As the world marks Cybersecurity Awareness Month, stakeholders in the Nigerian cyber space have made a strong case for an Integrated Identity Management System to be called ‘’The Nigerian Identity’’ whereby international passport, phone number, BVN belonging to one individual are grafted onto one composite interconnected file to easily detect and track perpetrators of cybercrime.
They also called for regular update of regulatory guidelines and improved collaboration between the financial sector regulators, industry operators and Nigeria Inter-Bank Settlement System Plc (NIBSS) to effectively manage emerging risks and achieve a secured digital ecosystem that facilitates safer transaction processing and customer experience.
This forms part of the submission of participants at the Information Security Society of Africa – Nigeria (ISSAN) Cybersecurity Roundtable with the theme: Re-Thinking Corporate Governance Rules on Money Transfers held in Lagos recently. The Stakeholders comprised representatives from Deposit Money Banks, FinTechs, Economic and Financial Crimes Commission (EFCC), Federal Bureau of Investigation (FBI), Central Bank of Nigeria (CBN), NIBBS, Internet Service Providers (Huawei), Tech Companies, Cybersecurity companies, Legal Practitioners, and the Press.
In a communique released at the end of the forum, they agreed that there was also the urgent need to create effective blacklists of criminals in the financial sector so that when they have committed any infraction anywhere within the industry, they should be blacklisted industry wide.
The participants identified human factor as the most critical element of a cybercrime, stressing that staff recruitment and customer on-boarding should be done with greater and continuing care and concern. They raised concerns on non-compliance to Tier 1 account transactions limits, urging operators to review and improve their respective security architectures as well as ensure the implementation of the existing regulations by the industry operators.
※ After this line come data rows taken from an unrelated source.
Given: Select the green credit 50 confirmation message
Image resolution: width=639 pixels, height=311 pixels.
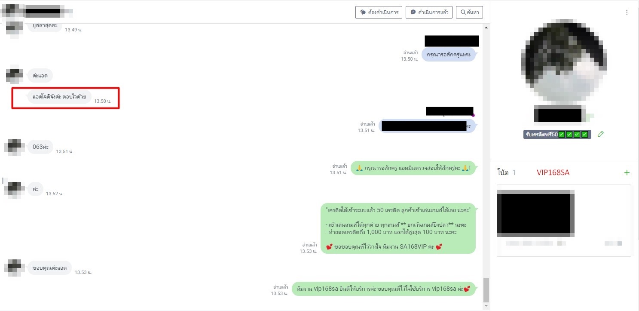Looking at the screenshot, I should coord(398,228).
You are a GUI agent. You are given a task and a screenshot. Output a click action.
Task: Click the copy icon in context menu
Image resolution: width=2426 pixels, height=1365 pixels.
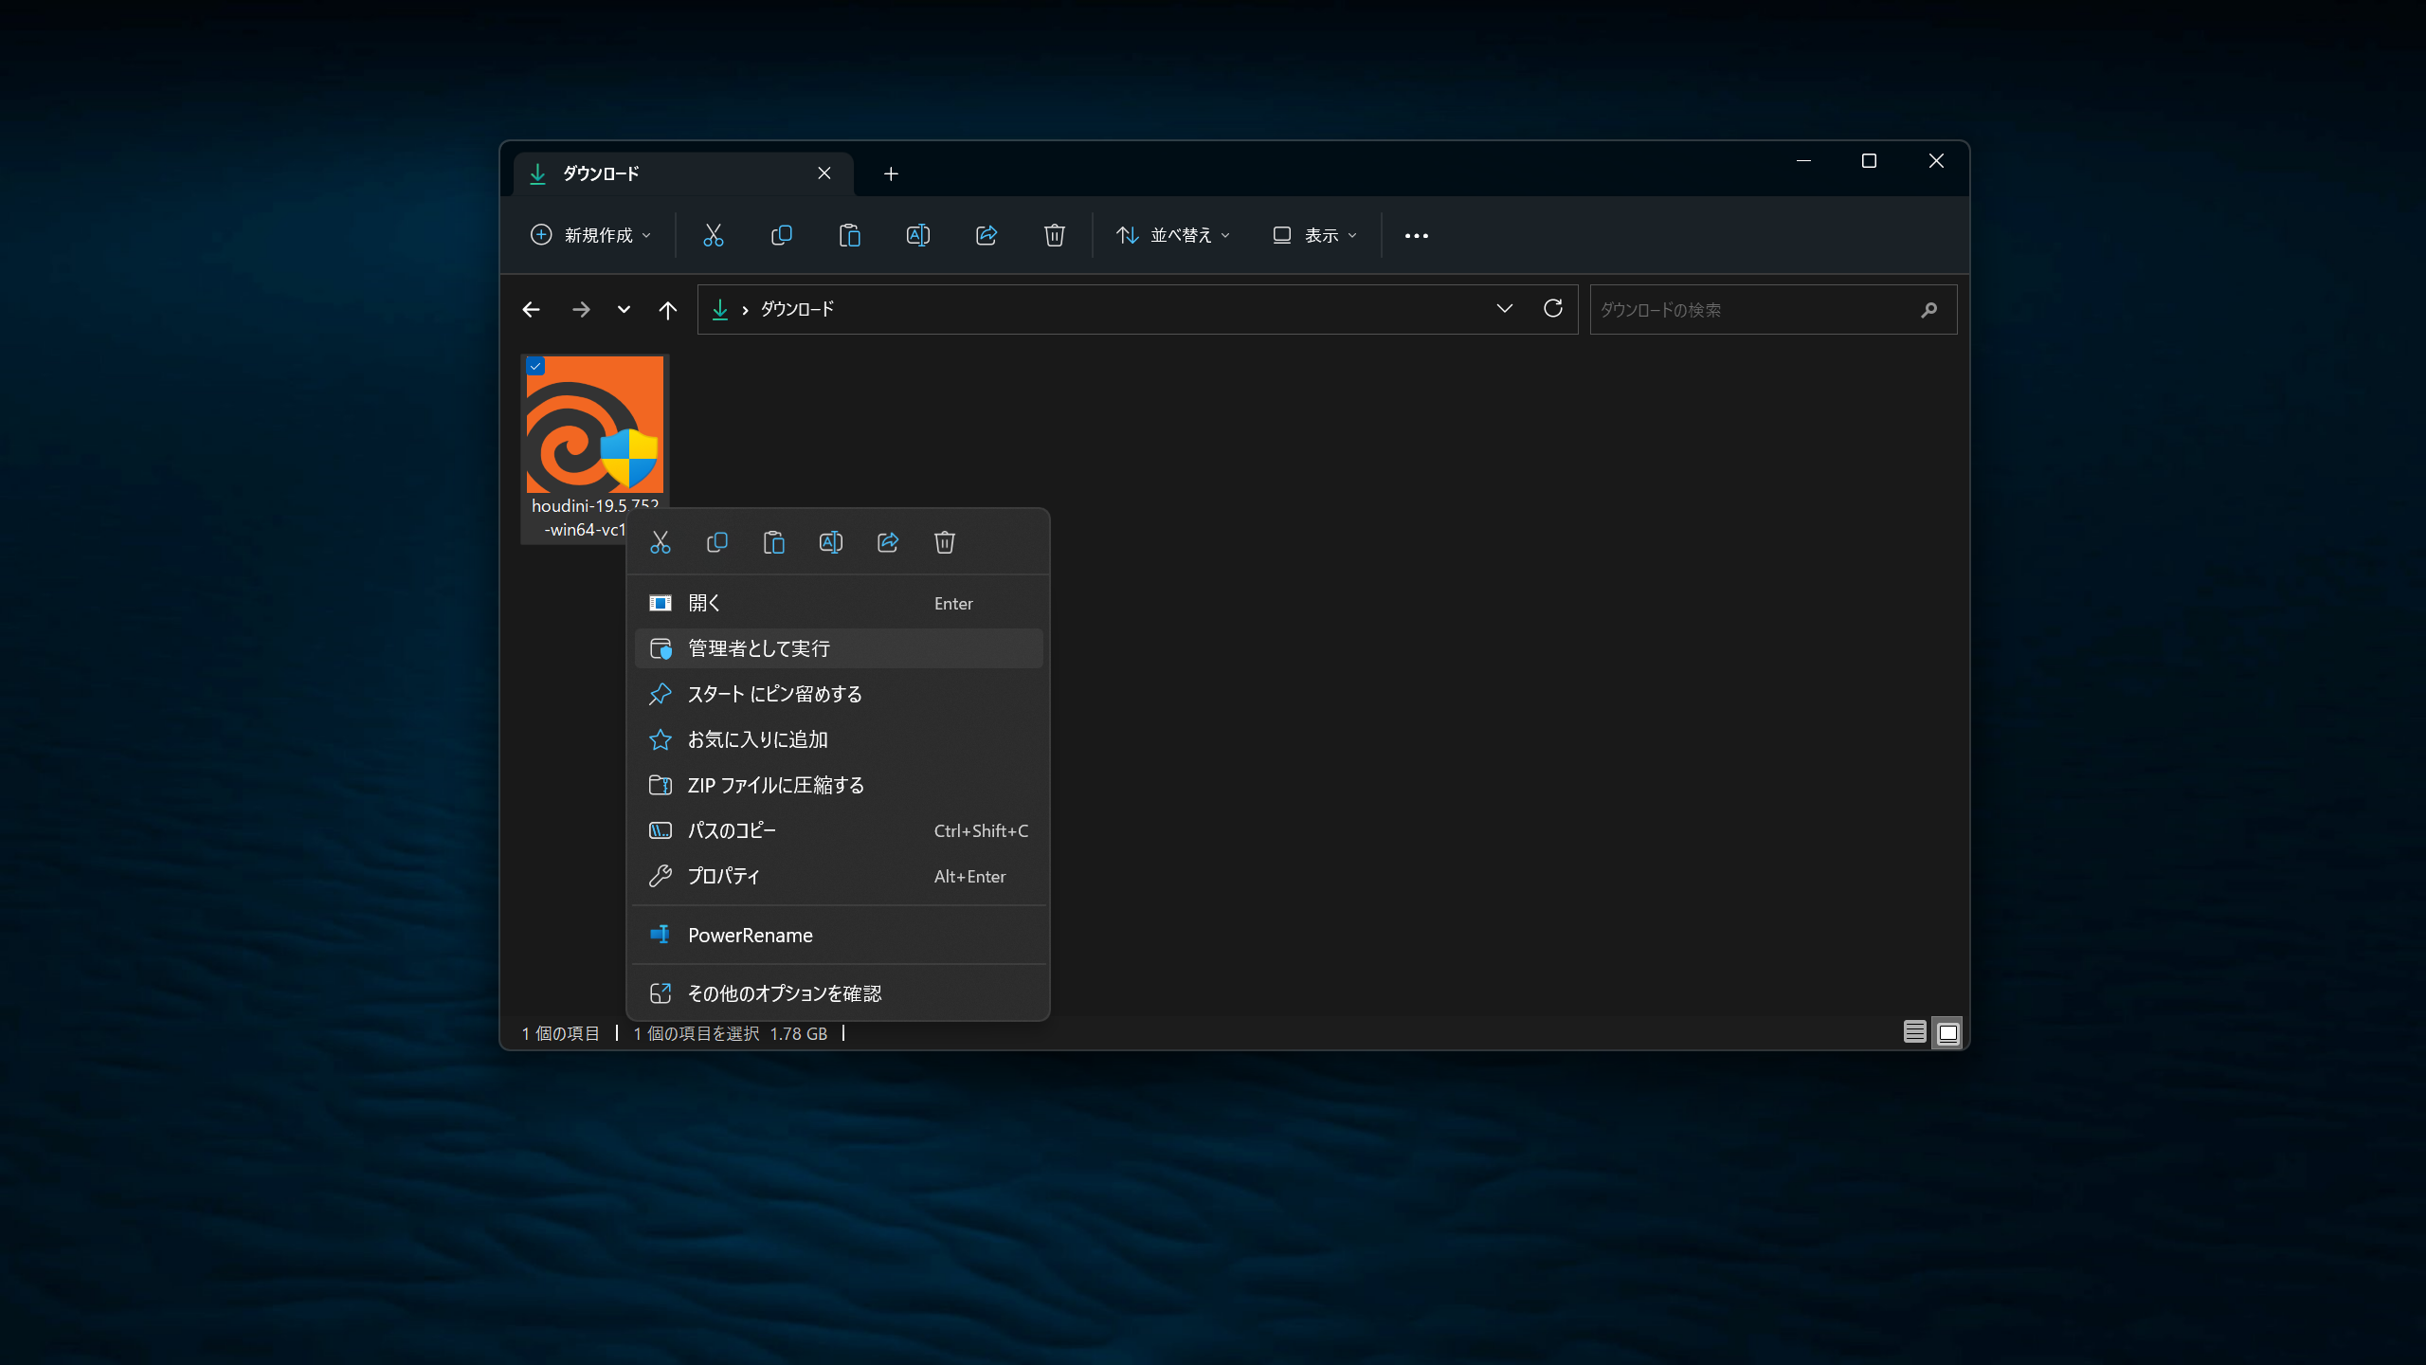click(717, 542)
Thus, the need for a stronger regulatory attention for FinTechs was canvassed especially in relation to enforcing the limits for Tier 1 accounts.
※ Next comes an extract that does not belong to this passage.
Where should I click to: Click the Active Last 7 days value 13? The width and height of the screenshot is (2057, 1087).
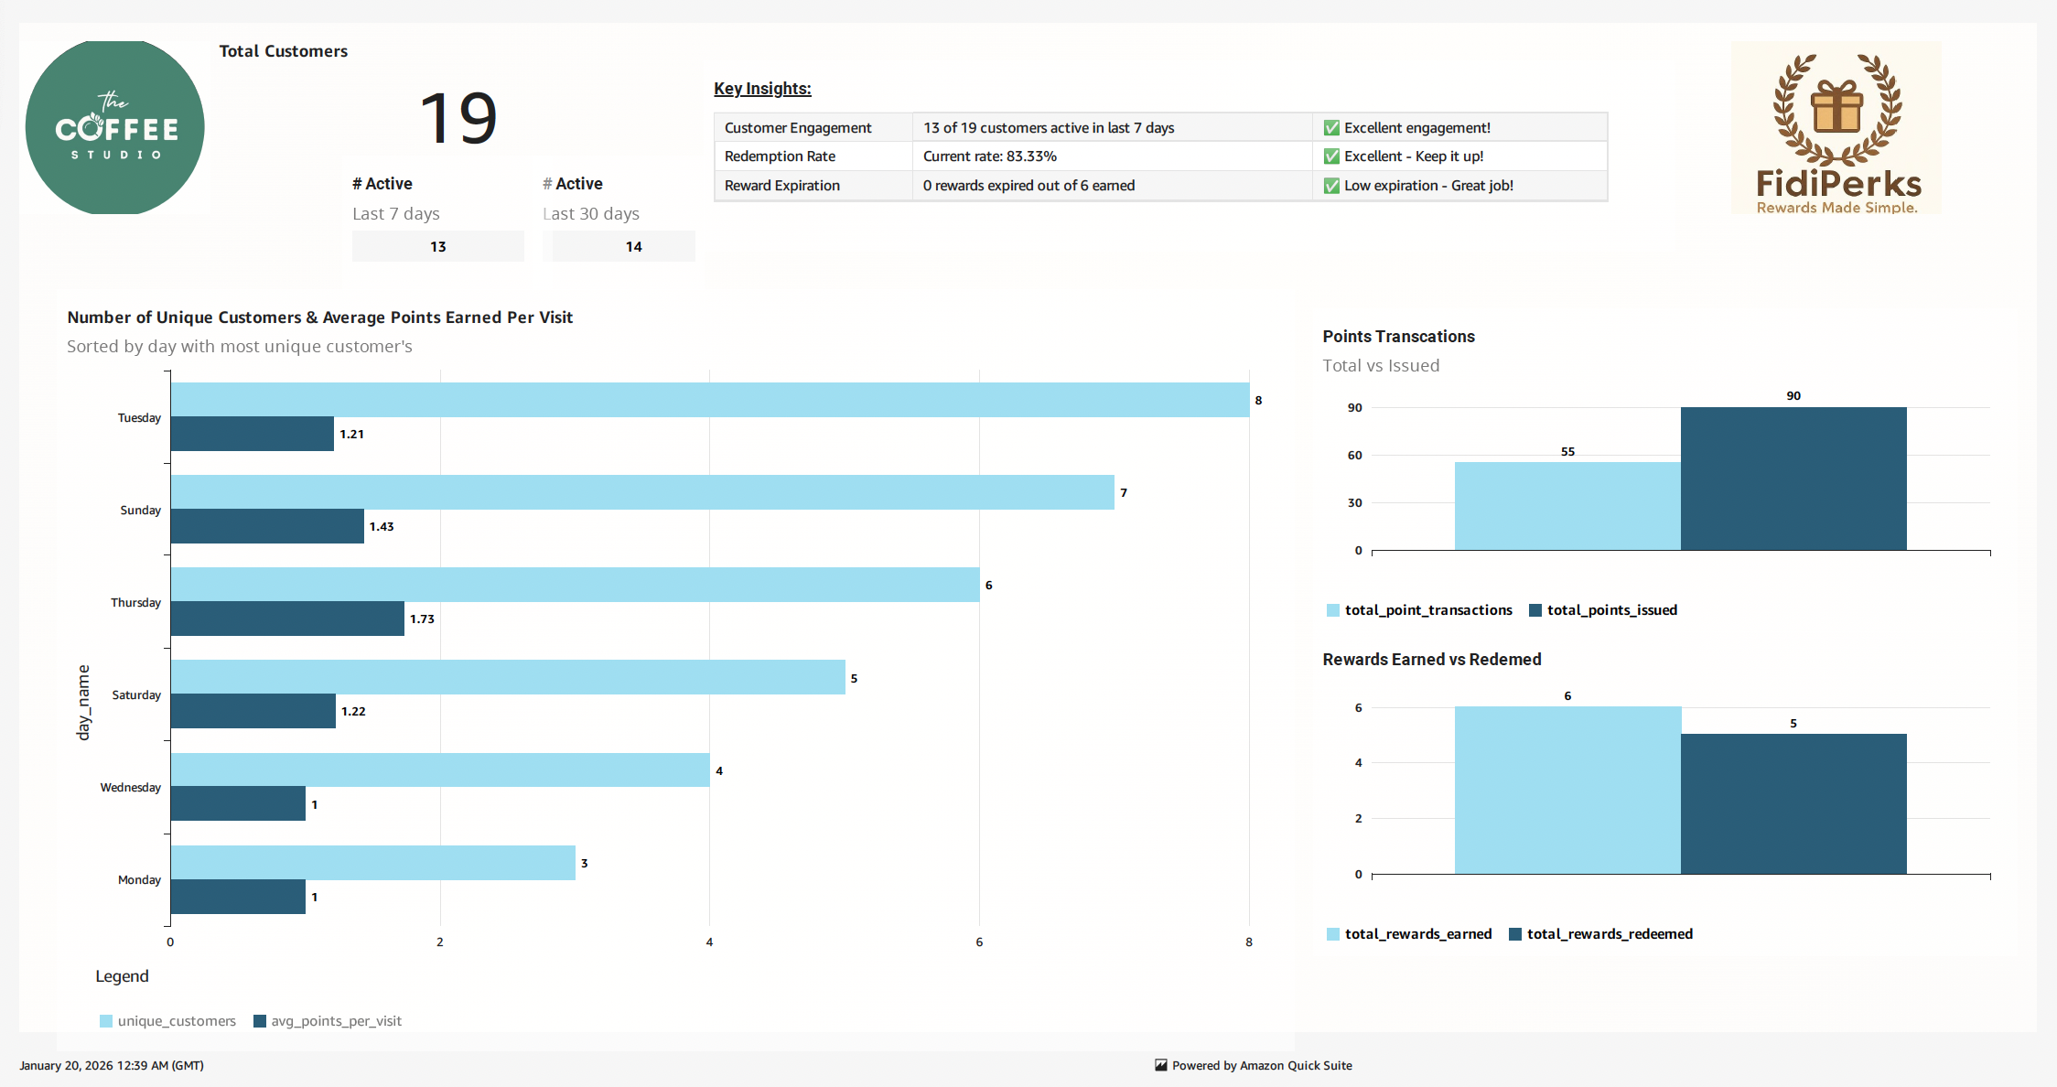click(437, 245)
Other highlights of the ISSAN Roundtable include the need for the regulators to encourage and reward whistleblowers and sanction wrong information; create a platform to generate a connectivity graph for every email a customer provides for account opening to serve as red flag; address the slow pace of action in Investigating funds transferred to wrong account and a more robust regulatory and legal framework for money transfer, including ethical guidelines.
They further urged banks to make extra effort to build trust in customers’ minds; improve data protection; emphasize financial literacy for financial inclusivity; exert more effort in educating their customers on the workings of the financial system and enhance security of their Application Programming Interfaces (APIs)
In his keynote address, Director, Payment System Management, CBN, Musa Jimoh, commended the efforts of ISSAN in promoting a safer cyber space for financial transactions in the county, stressing that it is the responsibility of all stakeholders to ensure a robust payment ecosystem and a sound regulatory regime as the apex bank cannot do it alone. He further emphasized that banks and FinTechs should put adequate measures in place to protect their customers, stressing that it was the only way to embrace and trust the payment system.
“The banks should know the identity of the entity that is conducting transactions. Banks should invest and strengthen their KYC. They should monitor transactions and put adequate measures in place to trigger suspicious transactions They should continue to educate their customers and create more awareness. Consumer protection is dear to CBN. It is the obligation of the banks to protect customers who are vulnerable. Banks and FinTech’s should exhibit good market conduct to earn the trust of their customers.” he said.
Earlier in his welcome address, ISSAN President, Dr David Isiavwe, stated the need for industry operators, law enforcement agencies and financial sector regulators to ensure they are steps ahead of the activities of cybercriminals.
According to him, “the cybersecurity space is constantly evolving. As the cybercriminals do not sleep or relent, operators and regulators have a duty to not also sleep. Indeed, the protection of the cyberspace is the responsibility of all stakeholders…”
“The increasing deployment of technology to optimize and ease financial transactions has not only revolutionized the payment space, but it has also broadened the attack surface for cybercrime. Thus, it has only become necessary that guidelines and principles that provide safety to these systems are continuously adopted locally and internationally as cyber-attacks are no more a matter of “if” but “when” they will occur.” He stated.
Dr. David Isiavwe who is also the Chief Compliance Officer of Ecobank Nigeria, noted that FinTechs have a critical role to play in the future of financial services, noting that the more they innovate, the more they need to automate the attendant controls and ensure that they are strictly monitored.
ISSAN is a not-for-profit organization dedicated to the protection of Nigeria’s cyberspace. It is also significantly involved in ensuring the security of Banking Systems. It also provides a platform for information, collaboration, and ideas exchange for a safer payment ecosystem.